Three years after the bus drivers and other transportation workers at Regional School Unit 16 voted to join a Teamsters local, they opted to cut ties to it.
The workers involved voted 19-3 by mail to decertify their union last Friday, which leaves the 25 employees without representation as school officials figure out their pay and benefits.
“I will be working with members of the transportation department to come up with a work agreement that will bring them into the future,” Superintendent Kenneth Healey told the school board this week.
The bus drivers have been seeking a better deal since 2017, when they rejected a 3% pay increase accompanied by an increase in what they had to pay toward their health insurance.
After that failed effort to reach a deal, bus drivers, bus monitors and van drivers voted 19-6 to have the Teamsters Local 340 represent them in talks with the district, which spans Poland, Minot and Mechanic Falls.

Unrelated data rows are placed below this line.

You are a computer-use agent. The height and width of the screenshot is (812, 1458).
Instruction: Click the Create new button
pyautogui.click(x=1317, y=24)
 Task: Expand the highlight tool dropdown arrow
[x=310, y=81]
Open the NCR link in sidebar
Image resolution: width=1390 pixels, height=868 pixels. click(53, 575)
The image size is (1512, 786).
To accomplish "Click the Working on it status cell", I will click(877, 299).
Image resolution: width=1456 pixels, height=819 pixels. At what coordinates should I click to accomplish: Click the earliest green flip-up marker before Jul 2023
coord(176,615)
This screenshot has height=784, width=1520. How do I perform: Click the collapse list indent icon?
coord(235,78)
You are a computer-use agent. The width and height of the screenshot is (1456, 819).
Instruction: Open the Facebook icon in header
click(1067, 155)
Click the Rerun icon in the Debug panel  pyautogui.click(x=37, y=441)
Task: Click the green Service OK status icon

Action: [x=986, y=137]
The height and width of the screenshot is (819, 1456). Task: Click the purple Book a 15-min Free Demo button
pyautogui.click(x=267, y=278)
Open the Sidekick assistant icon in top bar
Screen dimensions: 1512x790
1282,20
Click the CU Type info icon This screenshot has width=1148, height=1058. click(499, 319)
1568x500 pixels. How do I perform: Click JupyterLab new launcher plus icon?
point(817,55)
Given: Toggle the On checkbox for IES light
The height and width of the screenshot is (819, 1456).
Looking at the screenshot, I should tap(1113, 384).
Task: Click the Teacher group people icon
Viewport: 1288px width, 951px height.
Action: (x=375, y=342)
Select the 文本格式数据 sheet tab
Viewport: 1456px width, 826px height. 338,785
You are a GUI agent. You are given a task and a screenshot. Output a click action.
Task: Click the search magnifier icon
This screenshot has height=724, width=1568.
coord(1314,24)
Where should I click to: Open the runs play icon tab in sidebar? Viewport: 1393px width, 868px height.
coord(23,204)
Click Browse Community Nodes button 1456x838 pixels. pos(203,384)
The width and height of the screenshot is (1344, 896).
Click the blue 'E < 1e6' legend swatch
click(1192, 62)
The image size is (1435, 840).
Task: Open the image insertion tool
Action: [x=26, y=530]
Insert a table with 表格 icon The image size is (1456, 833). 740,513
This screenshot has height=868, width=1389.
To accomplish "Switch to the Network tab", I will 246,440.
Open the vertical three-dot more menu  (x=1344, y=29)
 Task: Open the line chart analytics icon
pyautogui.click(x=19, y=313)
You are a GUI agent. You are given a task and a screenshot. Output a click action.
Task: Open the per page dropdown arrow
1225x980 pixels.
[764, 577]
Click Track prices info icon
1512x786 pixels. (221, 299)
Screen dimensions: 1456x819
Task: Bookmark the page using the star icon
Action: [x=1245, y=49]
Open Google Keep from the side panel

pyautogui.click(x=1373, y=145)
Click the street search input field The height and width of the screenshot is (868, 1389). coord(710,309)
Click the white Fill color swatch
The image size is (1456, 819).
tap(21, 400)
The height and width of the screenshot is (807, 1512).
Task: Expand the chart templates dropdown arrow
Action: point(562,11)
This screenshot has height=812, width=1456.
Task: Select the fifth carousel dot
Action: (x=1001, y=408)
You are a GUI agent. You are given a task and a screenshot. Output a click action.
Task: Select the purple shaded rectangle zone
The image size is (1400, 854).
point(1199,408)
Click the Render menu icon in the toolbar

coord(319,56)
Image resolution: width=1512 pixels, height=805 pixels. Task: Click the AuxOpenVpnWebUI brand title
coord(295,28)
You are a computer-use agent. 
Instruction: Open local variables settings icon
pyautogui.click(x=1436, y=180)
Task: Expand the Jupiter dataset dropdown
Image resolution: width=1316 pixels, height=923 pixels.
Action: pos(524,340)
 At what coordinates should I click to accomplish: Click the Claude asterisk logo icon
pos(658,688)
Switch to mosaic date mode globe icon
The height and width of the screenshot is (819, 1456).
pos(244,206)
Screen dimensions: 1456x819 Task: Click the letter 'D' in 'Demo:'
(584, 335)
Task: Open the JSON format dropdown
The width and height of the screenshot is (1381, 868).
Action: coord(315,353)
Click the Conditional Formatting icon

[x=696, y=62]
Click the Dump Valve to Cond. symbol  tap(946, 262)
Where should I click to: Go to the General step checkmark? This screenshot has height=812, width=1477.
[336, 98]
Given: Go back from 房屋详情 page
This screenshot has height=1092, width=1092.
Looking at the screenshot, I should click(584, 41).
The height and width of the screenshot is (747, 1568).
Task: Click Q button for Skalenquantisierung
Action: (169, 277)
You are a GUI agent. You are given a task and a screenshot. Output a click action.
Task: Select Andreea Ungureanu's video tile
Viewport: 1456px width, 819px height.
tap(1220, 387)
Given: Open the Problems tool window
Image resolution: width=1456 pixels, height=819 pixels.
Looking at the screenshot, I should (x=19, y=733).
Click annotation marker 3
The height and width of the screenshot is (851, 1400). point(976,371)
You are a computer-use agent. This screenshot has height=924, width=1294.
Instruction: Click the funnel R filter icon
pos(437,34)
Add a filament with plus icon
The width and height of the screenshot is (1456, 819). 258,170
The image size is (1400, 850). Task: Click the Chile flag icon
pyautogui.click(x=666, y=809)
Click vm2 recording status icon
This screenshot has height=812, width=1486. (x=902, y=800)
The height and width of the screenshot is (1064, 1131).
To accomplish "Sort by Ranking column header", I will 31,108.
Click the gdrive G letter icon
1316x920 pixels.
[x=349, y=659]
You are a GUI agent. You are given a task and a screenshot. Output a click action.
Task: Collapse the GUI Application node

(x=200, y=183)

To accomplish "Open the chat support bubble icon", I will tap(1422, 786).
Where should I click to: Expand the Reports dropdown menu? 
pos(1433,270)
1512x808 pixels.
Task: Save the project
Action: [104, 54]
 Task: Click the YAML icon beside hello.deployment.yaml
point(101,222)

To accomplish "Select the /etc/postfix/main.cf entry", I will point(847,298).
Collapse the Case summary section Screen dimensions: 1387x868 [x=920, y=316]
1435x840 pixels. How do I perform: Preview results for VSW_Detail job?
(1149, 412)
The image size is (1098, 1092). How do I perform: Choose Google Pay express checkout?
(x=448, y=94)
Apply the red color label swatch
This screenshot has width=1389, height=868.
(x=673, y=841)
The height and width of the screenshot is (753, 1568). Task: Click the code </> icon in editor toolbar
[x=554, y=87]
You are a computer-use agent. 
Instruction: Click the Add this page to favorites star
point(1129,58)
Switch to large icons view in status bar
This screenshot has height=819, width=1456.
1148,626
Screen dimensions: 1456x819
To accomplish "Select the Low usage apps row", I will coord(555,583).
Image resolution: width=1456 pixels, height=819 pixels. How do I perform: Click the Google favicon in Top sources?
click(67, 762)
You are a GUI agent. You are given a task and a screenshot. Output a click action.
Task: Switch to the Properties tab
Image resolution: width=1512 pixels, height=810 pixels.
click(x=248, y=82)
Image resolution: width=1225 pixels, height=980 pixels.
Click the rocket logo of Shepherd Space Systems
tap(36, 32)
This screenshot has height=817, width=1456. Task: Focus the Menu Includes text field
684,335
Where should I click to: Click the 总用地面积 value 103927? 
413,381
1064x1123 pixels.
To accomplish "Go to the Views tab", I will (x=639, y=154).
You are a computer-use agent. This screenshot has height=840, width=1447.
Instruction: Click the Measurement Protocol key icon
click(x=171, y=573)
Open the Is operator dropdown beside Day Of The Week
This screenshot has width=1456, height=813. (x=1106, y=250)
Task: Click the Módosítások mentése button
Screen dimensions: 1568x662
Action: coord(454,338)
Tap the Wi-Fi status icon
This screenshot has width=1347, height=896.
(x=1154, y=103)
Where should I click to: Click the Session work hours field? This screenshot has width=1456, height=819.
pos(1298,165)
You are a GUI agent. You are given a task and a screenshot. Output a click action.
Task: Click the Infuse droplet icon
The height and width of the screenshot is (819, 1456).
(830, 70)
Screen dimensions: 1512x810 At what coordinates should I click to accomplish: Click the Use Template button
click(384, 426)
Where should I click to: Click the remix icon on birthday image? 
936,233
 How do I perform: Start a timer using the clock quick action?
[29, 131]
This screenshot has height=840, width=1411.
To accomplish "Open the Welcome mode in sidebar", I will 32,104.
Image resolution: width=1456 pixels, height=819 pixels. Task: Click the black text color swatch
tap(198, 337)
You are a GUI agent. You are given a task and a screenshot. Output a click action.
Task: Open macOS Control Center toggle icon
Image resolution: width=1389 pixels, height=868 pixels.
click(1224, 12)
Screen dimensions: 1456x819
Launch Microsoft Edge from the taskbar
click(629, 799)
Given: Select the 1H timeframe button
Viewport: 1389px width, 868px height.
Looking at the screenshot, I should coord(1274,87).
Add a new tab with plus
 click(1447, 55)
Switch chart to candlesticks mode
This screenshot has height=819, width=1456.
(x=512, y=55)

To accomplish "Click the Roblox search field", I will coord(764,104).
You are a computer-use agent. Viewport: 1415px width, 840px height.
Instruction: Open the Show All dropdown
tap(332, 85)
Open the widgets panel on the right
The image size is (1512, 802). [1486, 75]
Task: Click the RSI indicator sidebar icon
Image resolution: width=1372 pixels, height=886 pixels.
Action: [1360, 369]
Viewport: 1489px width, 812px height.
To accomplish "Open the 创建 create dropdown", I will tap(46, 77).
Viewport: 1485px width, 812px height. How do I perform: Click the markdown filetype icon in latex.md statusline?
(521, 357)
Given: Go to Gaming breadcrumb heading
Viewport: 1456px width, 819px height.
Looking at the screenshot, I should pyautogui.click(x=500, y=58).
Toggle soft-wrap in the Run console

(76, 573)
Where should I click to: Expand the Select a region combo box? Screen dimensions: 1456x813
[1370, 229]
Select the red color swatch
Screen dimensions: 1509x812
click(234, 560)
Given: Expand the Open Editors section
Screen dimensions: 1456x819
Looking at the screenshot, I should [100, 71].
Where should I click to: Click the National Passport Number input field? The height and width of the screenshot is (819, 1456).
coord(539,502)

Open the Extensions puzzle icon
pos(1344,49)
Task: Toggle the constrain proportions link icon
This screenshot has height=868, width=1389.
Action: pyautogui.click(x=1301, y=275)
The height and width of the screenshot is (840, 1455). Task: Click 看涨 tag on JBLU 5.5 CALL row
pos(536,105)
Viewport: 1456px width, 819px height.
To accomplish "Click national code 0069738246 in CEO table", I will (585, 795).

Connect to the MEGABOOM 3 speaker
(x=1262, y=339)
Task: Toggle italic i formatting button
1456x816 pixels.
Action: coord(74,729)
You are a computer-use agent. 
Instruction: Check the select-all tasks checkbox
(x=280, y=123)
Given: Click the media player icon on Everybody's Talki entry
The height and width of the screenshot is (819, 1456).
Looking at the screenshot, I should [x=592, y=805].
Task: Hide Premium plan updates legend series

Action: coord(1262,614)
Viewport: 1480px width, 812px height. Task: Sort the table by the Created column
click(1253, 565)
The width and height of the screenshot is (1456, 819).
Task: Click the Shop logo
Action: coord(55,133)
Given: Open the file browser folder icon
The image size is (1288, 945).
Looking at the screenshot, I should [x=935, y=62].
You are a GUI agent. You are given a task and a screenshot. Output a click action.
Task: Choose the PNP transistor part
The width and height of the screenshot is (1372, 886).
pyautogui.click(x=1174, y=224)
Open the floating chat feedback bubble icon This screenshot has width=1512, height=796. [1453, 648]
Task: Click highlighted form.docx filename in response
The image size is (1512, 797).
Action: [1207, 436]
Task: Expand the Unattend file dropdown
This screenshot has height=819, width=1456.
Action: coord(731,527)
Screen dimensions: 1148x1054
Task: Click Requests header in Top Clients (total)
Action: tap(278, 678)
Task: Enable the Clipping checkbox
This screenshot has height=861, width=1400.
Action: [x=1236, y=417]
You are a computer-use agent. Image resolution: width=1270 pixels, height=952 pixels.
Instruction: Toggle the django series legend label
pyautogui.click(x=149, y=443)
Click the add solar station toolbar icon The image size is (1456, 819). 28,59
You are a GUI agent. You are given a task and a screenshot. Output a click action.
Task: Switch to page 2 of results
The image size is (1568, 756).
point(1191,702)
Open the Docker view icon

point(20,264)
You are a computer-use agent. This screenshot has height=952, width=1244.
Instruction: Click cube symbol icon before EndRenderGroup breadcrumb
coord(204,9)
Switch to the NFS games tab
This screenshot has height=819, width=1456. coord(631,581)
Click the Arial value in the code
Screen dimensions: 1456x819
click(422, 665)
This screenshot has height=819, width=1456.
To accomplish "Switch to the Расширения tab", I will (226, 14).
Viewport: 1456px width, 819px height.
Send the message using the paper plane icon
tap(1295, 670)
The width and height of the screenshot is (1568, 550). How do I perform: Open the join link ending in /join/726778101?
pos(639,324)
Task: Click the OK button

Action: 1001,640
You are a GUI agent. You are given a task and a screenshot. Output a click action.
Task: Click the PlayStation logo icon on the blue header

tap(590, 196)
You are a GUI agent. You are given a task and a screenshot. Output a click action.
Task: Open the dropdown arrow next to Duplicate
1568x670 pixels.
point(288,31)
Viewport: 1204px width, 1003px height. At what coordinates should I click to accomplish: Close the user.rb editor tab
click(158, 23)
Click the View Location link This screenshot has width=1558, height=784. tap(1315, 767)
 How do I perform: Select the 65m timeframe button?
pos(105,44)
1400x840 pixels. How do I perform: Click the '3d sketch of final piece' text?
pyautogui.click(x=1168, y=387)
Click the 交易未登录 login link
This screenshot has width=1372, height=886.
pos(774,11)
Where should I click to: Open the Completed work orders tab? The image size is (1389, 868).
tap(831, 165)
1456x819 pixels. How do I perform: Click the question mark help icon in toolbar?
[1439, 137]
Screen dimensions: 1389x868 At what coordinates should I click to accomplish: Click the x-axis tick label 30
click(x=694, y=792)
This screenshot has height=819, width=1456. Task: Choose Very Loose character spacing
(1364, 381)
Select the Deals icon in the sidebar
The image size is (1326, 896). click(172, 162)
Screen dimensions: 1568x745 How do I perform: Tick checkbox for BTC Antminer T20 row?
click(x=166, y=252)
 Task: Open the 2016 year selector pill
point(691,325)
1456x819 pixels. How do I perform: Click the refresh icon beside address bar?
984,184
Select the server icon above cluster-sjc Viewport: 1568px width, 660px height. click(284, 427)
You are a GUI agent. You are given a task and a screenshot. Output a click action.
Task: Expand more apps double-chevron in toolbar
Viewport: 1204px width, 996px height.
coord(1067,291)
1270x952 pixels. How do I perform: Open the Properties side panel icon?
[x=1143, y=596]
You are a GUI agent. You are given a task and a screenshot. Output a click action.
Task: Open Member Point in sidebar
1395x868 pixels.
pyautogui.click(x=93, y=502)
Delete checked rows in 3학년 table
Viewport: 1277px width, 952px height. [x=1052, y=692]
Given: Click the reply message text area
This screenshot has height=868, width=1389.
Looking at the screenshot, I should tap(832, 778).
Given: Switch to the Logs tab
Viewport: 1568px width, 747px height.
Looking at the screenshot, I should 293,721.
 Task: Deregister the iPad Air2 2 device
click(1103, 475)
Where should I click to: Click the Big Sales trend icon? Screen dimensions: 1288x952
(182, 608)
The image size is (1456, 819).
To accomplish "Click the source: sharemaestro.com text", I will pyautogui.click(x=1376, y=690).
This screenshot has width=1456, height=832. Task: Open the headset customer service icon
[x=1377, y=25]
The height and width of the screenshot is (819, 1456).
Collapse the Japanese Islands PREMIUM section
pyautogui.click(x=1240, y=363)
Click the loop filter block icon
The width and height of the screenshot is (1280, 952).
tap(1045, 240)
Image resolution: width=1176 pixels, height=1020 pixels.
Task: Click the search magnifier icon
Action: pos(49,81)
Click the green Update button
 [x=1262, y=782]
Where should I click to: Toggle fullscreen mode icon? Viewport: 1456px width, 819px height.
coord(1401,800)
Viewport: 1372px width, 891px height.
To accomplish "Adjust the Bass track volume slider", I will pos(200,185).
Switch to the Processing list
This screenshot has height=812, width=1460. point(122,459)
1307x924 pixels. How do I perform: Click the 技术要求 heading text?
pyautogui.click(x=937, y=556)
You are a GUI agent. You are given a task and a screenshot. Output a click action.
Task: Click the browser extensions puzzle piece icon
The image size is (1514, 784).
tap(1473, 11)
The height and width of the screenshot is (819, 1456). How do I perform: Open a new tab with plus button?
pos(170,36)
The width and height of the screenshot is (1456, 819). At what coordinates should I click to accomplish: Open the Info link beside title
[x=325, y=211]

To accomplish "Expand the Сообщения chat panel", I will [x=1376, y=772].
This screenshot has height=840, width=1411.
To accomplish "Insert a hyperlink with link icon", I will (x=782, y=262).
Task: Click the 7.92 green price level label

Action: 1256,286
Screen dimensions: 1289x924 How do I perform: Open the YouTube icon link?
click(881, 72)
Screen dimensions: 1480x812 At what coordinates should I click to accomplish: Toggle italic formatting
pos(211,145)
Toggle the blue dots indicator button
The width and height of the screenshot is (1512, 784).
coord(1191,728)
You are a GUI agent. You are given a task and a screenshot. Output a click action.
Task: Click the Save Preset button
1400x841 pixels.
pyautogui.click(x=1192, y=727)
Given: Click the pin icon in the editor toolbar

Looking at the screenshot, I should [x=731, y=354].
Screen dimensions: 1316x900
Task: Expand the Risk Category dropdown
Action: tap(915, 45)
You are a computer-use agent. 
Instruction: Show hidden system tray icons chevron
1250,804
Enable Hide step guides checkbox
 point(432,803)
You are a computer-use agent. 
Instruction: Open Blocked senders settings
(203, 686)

But it appears the union and the district never came close to reaching an agreement.
Healey told the Sun Journal last year that the school board sought to provide at least a 4% raise for the highest-paid drivers while paying all of them the same, regardless of seniority.
He said that paying all drivers the same would help attract people to the job during a statewide shortage of applicants.
Healey said the Teamsters were asking for more than $4 an hour extra, well beyond the 70 cents an hour the district offered.
It isn’t clear why the drivers decided this fall to give up on the union.
The 26 employees – 18 bus drivers, four van drivers and four monitors – asked the Maine Labor Relations Board on Sept. 10, to oversee a decertification election. Their application did not mention any reason for the move.